-- Start GIVEN ENTRIES --
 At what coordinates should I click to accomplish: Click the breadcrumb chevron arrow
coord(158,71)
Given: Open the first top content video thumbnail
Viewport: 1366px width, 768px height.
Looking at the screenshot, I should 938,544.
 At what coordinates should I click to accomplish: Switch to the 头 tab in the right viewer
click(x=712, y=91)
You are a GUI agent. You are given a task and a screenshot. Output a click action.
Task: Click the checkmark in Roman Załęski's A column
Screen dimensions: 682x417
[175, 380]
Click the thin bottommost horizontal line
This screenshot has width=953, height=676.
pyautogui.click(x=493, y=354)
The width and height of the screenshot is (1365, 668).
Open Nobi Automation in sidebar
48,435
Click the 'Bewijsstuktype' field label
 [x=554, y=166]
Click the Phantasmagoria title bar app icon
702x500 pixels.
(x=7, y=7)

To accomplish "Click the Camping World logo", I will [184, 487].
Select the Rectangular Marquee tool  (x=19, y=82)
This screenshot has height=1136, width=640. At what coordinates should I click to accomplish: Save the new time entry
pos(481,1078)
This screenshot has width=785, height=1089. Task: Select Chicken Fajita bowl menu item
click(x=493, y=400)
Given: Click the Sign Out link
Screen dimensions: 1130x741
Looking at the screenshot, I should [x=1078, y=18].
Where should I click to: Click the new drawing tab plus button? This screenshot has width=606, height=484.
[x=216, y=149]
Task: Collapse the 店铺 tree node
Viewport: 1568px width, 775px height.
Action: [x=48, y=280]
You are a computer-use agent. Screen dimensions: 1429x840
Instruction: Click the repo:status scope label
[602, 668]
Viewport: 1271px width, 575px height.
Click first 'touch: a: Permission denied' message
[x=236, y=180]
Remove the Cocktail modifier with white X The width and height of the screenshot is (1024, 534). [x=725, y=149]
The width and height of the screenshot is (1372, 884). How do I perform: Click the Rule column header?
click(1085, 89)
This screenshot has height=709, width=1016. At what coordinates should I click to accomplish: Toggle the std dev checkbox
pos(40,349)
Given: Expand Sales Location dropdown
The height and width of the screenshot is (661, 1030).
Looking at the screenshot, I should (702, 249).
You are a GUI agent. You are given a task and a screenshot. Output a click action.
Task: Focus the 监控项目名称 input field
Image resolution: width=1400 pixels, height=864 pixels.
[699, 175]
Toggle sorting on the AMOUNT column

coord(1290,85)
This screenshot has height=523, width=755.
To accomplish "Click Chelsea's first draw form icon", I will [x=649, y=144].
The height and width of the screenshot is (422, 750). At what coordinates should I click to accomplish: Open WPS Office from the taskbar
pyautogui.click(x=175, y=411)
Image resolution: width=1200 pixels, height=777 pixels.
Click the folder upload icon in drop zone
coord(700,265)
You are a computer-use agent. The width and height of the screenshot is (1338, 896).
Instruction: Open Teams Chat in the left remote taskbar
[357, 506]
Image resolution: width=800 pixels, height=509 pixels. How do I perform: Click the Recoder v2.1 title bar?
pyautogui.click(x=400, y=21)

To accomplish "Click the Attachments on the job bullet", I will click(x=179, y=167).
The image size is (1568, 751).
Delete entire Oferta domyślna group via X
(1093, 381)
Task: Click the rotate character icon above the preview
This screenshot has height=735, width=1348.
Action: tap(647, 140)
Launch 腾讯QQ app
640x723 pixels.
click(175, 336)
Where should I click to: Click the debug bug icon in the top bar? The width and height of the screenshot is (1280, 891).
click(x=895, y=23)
-- End GIVEN ENTRIES --
Reproduce every row above word for word, with no changes.

▶ WRITTEN RESPONSE
 At what coordinates should I click to accomplish: Click the breadcrumb chevron arrow
coord(158,71)
Given: Open the first top content video thumbnail
Viewport: 1366px width, 768px height.
Looking at the screenshot, I should 938,544.
 At what coordinates should I click to accomplish: Switch to the 头 tab in the right viewer
click(x=712, y=91)
You are a GUI agent. You are given a task and a screenshot. Output a click action.
Task: Click the checkmark in Roman Załęski's A column
Screen dimensions: 682x417
[175, 380]
Click the thin bottommost horizontal line
This screenshot has width=953, height=676.
pyautogui.click(x=493, y=354)
The width and height of the screenshot is (1365, 668).
Open Nobi Automation in sidebar
48,435
Click the 'Bewijsstuktype' field label
 [x=554, y=166]
Click the Phantasmagoria title bar app icon
702x500 pixels.
(x=7, y=7)

To accomplish "Click the Camping World logo", I will [184, 487].
Select the Rectangular Marquee tool  (x=19, y=82)
This screenshot has height=1136, width=640. At what coordinates should I click to accomplish: Save the new time entry
pos(481,1078)
This screenshot has width=785, height=1089. Task: Select Chicken Fajita bowl menu item
click(x=493, y=400)
Given: Click the Sign Out link
Screen dimensions: 1130x741
Looking at the screenshot, I should [x=1078, y=18].
Where should I click to: Click the new drawing tab plus button? This screenshot has width=606, height=484.
[x=216, y=149]
Task: Collapse the 店铺 tree node
Viewport: 1568px width, 775px height.
Action: [x=48, y=280]
You are a computer-use agent. Screen dimensions: 1429x840
Instruction: Click the repo:status scope label
[602, 668]
Viewport: 1271px width, 575px height.
Click first 'touch: a: Permission denied' message
[x=236, y=180]
Remove the Cocktail modifier with white X The width and height of the screenshot is (1024, 534). [x=725, y=149]
The width and height of the screenshot is (1372, 884). How do I perform: Click the Rule column header?
click(1085, 89)
This screenshot has height=709, width=1016. At what coordinates should I click to accomplish: Toggle the std dev checkbox
pos(40,349)
Given: Expand Sales Location dropdown
The height and width of the screenshot is (661, 1030).
Looking at the screenshot, I should (702, 249).
You are a GUI agent. You are given a task and a screenshot. Output a click action.
Task: Focus the 监控项目名称 input field
Image resolution: width=1400 pixels, height=864 pixels.
[699, 175]
Toggle sorting on the AMOUNT column

coord(1290,85)
This screenshot has height=523, width=755.
To accomplish "Click Chelsea's first draw form icon", I will [x=649, y=144].
The height and width of the screenshot is (422, 750). At what coordinates should I click to accomplish: Open WPS Office from the taskbar
pyautogui.click(x=175, y=411)
Image resolution: width=1200 pixels, height=777 pixels.
Click the folder upload icon in drop zone
coord(700,265)
You are a computer-use agent. The width and height of the screenshot is (1338, 896).
Instruction: Open Teams Chat in the left remote taskbar
[357, 506]
Image resolution: width=800 pixels, height=509 pixels. How do I perform: Click the Recoder v2.1 title bar?
pyautogui.click(x=400, y=21)

To accomplish "Click the Attachments on the job bullet", I will click(x=179, y=167).
The image size is (1568, 751).
Delete entire Oferta domyślna group via X
(1093, 381)
Task: Click the rotate character icon above the preview
This screenshot has height=735, width=1348.
Action: tap(647, 140)
Launch 腾讯QQ app
640x723 pixels.
click(175, 336)
Where should I click to: Click the debug bug icon in the top bar? The width and height of the screenshot is (1280, 891).
click(x=895, y=23)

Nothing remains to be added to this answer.